• [Work to do]
a. Answer these questions from the passage on photographic image transfer processes:
(i) What kind of phenomena is the process in the first sentence based upon?
(ii) In the diffusion transfer process, what serves as the medium for transferring silver complexes?
(iii) In the dye silver process, what is the transferred image made up of?
b. Extend the passage on photographic image transfer processes, picking up after its final sentence.

• [Excerpt provided]
==========

This latter process being based upon electrostatic phenomena, is not concerned with photosensitive silver salts, nor the transfer of silver images. The other transfer processes are based upon the photosensitivity of silver halides. But, both of these latter transfer processes require intermediate chemical processing to effect image transfer; in none is developed silver transferred directly. In the diffusion transfer process, the processing fluid itself acts as a medium for transferring silver complexes, and usually a special receiving sheet having silver precipitating nuclei is required to precipitate silver from the complex silver salts at the receiving sheet. On the other hand, the dye silver process requires the formation of special dye silver complex before transfer can be effected, and the transferred image is constituted of these dye complexes rather than simple silver.

==========

• [Data records]
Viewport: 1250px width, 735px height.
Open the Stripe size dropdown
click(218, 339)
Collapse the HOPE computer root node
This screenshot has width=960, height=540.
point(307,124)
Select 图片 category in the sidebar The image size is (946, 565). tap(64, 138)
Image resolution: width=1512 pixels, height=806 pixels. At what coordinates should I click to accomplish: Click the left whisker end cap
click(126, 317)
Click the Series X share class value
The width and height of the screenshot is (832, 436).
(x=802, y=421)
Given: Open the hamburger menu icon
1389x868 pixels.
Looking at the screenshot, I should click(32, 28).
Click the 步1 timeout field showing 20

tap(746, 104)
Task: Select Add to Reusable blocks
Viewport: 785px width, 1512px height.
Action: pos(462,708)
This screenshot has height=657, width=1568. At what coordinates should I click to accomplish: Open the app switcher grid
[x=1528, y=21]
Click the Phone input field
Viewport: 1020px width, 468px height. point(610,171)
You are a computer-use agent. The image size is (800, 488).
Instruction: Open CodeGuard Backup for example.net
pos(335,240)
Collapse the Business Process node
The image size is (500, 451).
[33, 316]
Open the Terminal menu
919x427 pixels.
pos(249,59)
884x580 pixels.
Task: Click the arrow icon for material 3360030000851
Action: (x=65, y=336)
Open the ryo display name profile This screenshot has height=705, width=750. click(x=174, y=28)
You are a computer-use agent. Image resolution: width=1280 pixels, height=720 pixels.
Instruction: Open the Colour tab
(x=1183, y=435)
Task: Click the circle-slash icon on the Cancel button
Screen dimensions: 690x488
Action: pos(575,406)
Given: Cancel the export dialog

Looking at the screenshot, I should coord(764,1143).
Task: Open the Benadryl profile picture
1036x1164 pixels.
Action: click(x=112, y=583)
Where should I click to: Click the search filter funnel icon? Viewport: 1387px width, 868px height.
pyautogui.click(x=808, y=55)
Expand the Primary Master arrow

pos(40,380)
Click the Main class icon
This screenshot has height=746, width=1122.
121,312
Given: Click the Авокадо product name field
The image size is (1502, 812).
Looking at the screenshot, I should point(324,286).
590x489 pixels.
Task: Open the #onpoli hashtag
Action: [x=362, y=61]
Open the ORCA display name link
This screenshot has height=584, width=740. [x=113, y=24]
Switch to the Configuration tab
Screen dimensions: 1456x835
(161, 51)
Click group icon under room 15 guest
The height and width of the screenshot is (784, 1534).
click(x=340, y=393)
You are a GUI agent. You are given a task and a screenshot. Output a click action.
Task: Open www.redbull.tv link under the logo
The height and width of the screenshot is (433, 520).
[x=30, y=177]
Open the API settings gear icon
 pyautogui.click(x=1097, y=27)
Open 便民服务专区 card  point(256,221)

==========

• [The results]
a.
(i) Electrostatic phenomena.
(ii) The processing fluid itself.
(iii) Dye silver complexes rather than simple silver.

b.
Accordingly, a principal object of the present invention is to provide novel methods for producing photographic records. Particularly, the methods of the invention involve coherent images formed of developed silver particles on a substrate of silver halide and the mechanical transfer of such images from the substrate to a transfer material, thereby forming an essentially silver halide-free image upon the latter, while leaving the substrate substantially silver-free. The mechanical transfer is achieved through preferential adhesion of the developed silver images with the transfer material. Other objects of the present invention are to provide a transfer process of the type described wherein is employed a photosensitive sheet material formed as a binder-free, particulate silver halide stratum on an appropriate base material; to provide a transfer process of the type described wherein the silver halide stratum has been sensitized to provide either a direct positive or a negative; to provide a transfer process of the type described in which exposed silver halide is developable by either wet or dry processing compositions; and to provide a transfer process of the type described in which a developer composition is carried by a receiving sheet to which the developed silver image is transferable by adhesion.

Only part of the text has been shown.